作者：上海吉凱基因醫學科技股份有限公司 2021-12-22T10:41 (訪問量:11029)

高危神經母細胞瘤(NB)常涉及MYCN擴增和ALK突變。目前，高危NB存在重大的臨床挑戰，需要更多的治療選擇。

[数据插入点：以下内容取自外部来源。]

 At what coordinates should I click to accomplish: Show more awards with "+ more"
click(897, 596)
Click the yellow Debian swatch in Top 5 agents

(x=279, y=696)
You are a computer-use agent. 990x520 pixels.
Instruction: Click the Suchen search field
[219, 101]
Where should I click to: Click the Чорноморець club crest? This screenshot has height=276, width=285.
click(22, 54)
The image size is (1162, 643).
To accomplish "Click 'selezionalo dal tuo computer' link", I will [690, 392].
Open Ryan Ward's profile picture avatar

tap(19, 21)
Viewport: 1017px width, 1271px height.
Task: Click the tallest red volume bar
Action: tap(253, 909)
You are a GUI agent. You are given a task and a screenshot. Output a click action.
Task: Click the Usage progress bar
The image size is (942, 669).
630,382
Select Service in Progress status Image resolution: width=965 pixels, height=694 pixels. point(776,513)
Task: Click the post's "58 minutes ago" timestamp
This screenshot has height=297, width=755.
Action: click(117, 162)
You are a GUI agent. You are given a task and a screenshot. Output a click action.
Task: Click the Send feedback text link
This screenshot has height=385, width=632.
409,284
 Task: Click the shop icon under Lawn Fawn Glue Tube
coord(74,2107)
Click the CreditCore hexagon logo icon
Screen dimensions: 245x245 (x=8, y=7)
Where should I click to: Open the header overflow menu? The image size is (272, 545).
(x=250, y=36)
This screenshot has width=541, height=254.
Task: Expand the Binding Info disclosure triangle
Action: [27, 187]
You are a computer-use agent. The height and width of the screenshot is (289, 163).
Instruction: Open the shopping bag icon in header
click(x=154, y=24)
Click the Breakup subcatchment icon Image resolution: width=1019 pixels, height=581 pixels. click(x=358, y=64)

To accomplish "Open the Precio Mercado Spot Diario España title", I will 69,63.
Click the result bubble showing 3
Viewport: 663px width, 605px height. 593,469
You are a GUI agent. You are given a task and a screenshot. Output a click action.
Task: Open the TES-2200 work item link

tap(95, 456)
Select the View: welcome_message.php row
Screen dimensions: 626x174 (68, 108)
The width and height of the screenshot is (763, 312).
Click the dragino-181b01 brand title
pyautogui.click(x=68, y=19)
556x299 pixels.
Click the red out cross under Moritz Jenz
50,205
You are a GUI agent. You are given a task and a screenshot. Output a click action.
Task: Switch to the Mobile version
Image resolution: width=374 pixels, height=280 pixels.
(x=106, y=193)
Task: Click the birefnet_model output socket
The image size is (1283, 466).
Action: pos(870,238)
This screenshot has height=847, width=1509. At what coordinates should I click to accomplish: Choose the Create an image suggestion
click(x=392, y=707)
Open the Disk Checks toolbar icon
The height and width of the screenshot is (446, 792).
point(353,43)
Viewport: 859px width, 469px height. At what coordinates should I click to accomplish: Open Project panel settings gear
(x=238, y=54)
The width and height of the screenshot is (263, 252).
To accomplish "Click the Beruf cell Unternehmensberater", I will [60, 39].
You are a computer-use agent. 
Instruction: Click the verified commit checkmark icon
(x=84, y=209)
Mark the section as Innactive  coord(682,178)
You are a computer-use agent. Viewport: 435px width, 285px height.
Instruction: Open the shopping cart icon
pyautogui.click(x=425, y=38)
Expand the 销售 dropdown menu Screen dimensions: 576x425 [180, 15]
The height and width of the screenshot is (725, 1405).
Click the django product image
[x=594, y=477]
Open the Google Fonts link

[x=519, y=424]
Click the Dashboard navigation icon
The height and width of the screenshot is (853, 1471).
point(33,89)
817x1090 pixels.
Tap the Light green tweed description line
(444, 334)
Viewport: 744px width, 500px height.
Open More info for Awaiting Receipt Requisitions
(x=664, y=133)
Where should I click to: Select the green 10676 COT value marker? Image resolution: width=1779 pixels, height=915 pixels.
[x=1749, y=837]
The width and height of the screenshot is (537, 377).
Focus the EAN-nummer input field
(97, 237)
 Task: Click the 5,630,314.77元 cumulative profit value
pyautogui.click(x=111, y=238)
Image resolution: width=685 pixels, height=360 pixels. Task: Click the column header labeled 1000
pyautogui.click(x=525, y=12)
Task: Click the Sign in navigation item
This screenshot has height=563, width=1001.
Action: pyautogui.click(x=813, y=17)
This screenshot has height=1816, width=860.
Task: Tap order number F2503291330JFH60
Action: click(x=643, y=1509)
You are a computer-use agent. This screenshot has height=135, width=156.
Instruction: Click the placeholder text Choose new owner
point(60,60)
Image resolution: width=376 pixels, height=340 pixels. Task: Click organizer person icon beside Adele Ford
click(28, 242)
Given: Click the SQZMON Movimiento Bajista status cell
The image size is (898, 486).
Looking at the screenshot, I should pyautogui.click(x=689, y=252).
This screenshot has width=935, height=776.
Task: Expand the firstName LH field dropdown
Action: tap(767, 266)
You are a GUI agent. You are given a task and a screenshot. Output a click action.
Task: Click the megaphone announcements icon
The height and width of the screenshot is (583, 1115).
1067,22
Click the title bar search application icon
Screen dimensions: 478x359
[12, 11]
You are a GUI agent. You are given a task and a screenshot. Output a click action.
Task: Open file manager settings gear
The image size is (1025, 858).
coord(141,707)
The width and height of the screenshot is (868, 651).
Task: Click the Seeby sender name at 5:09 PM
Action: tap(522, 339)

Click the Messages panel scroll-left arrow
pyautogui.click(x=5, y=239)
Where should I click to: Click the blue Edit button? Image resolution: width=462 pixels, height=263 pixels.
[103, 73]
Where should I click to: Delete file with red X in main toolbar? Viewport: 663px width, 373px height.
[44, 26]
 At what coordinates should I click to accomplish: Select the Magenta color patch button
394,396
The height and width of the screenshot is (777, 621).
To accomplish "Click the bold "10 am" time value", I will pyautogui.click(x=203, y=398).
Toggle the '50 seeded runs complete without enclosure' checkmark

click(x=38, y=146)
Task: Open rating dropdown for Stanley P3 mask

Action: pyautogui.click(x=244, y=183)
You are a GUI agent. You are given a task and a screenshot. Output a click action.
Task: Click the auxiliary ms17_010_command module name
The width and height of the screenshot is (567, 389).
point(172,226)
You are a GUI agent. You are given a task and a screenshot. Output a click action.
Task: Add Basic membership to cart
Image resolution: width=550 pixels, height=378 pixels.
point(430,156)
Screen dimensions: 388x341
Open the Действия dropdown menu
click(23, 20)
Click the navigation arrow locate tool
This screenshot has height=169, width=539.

瑞典和比利時的科學家合作在Nature Communications （中科院JCR一區，影響因子：14.919）上發表了題為“ATR inhibition enables complete tumour regression in ALK-driven NB mouse models”的論文。通過磷酸化蛋白組學結果發現ALK驅動的NB細胞中存在著ATR的激活，抑制ATR可顯著阻礙腫瘤細胞生長和增殖，甚至可以使ALK驅動的神經母細胞瘤完全消退。最后通過RNA測序、蛋白質組學和磷酸化蛋白組學，表征了NB細胞和腫瘤對ATR抑制的應答，將DNA損傷反應的關鍵成分確定為NB 細胞中的 ATR 靶點。本研究為高危神經母細胞瘤的治療提供了一個潛在的機會。

研究思路

研究結果
1. 磷酸化蛋白質組學：ATR是ALK信號的靶點
作者此前用ALK酪氨酸激酶抑制劑（TKI）處理ALK驅動的NB細胞，并通過磷酸化蛋白組學檢測發現了ALK抑制后會導致Sad1和SUN2蛋白N端的絲氨酸和蘇氨酸磷酸化的顯著變化。此外，ATR絲氨酸435、436和437的磷酸化也下調。而抗ATR/ATM底物抗體的富集產物中發現了SUN2磷酸化，這增加了NB細胞中ALK活性調節ATR/ATM活性的可能性。進一步，在NB細胞中，抗pALK/ATM底物motif的抗體富集后能檢出SUN2，而不管是用ALK酪氨酸激酶抑制劑lorlatinib，還是ATR抑制劑BAY 1895344處理NB細胞，抗體IP產物中檢出的SUN2都減少。這些結果意味著，ALK驅動的NB細胞中存在著ATR的激活。

2. ALK驅動的NB細胞系對ATR抑制敏感
作者分析了一個已發表的NB數據，發現高表達的ATR與預后差具有相關性。作者繼續在9個不同基因背景的NB細胞系中檢測ATR/pATR和相關的ATM/pATM及下游信號組分FOXM1/pFOXM1 和CHK1/pCHK。所有NB細胞系中均檢測到了pATR、 pATM、pFOXM1和 pCHK1。這意味著這些細胞系存在著基礎的DNA損傷響應（DDR）。隨后，作者用ATR抑制劑BAY 1895344處理兩個由ALK驅動的NB細胞系，這兩個細胞系均對ATR抑制劑表現出高敏感性。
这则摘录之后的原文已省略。